First, let's consider the initial situation when the charges are at the vertices of the square. At this point, the charges are at rest, so their initial kinetic energy is zero.
The charges repel each other due to their identical charges, therefore, work is done to move them away from each other. As the charges move to double the distance from the center, their potential energy increases. Let's denote the initial distance from the center as R.
The potential energy U between two charges can be given by Coulomb's law: U = k * (q^2) / r, where k is the electrostatic constant, q is the charge, and r is the distance between the charges.
Since the charges are at the vertices of a square, the distance r between them is L. Hence, the potential energy between two charges at the vertices is U_initial = k * (q^2) / L.
When the charges move to double the distance from the center, their new distance from each other becomes √2L (using Pythagorean theorem).
Now, the potential energy between two charges at this new distance can be calculated as U_final = k * (q^2) / (√2L).
According to the law of conservation of energy, the decrease in potential energy is converted into an increase in kinetic energy.
The change in potential energy ΔU is given by: ΔU = U_initial - U_final.
The change in kinetic energy is equal to the change in potential energy: ΔK = ΔU.
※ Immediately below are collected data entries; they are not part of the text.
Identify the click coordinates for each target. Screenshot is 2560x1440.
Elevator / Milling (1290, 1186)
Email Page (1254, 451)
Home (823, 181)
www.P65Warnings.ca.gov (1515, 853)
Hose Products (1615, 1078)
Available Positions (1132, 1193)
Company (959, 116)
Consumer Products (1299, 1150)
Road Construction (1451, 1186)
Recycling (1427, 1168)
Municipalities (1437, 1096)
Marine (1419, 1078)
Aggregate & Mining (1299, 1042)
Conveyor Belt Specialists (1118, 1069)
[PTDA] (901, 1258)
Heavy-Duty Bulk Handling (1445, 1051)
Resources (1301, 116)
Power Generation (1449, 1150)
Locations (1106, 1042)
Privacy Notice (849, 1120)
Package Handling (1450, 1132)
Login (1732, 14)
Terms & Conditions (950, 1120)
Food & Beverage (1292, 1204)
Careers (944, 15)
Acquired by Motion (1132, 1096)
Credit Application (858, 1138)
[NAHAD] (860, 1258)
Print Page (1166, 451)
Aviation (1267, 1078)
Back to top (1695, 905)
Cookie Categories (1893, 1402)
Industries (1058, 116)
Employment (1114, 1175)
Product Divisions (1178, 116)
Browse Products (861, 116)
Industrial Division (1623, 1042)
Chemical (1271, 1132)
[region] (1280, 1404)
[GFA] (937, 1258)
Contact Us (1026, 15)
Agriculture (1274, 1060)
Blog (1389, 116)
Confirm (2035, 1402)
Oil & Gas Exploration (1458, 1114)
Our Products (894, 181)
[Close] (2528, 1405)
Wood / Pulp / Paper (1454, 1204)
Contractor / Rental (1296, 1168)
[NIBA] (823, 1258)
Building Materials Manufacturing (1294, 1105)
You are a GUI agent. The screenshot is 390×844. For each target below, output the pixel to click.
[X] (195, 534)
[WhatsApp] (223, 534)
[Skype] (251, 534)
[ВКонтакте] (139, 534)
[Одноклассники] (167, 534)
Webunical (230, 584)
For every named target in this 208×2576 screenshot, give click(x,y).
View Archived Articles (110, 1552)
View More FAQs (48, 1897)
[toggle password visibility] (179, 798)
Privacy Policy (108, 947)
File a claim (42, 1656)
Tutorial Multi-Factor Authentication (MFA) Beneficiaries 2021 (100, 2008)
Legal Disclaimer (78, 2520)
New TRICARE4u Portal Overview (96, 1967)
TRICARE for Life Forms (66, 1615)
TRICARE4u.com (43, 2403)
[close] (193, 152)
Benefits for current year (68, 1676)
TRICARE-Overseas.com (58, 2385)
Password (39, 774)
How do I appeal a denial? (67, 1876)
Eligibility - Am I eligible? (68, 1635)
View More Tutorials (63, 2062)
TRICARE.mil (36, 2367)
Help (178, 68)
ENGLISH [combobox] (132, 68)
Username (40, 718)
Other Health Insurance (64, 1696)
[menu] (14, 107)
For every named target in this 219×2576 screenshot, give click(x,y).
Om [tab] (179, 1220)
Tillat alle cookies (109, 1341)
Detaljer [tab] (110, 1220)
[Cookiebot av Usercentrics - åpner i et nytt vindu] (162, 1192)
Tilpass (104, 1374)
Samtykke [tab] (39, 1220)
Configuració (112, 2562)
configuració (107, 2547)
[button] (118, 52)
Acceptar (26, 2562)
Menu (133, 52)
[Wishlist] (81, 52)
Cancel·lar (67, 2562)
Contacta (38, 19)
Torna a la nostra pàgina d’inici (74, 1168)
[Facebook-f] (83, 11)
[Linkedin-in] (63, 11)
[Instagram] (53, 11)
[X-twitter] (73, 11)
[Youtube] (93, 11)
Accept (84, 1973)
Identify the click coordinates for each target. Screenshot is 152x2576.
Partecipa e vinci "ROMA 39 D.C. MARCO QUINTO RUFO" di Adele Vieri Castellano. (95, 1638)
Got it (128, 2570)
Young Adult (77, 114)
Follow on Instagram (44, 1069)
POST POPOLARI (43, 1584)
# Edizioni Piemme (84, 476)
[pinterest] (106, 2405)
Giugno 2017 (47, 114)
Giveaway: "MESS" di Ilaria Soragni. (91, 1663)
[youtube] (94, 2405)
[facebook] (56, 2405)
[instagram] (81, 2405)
The initial kinetic energy is zero, and the final kinetic energy is given by: K_final = (1/2) * m * v^2, where m is the mass of each charge and v is their final velocity.
Therefore, we can equate the change in kinetic energy to the change in potential energy: ΔK = ΔU.
(1/2) * m * v^2 = ΔU = U_initial - U_final.
Substituting the expressions for U_initial and U_final, we have:
(1/2) * m * v^2 = k * (q^2) / L - k * (q^2) / (√2L).
Simplifying further:
(1/2) * m * v^2 = k * (q^2) / L * (1 - 1/√2).
Now, solving for v:
v^2 = (2 * k * (q^2) / L) * (1 - 1/√2).
Taking the square root of both sides:
v = √[(2 * k * (q^2) / L) * (1 - 1/√2)].
Hence, the speed of each charge when their distance from the center of the square doubles is given by √[(2 * k * (q^2) / L) * (1 - 1/√2)].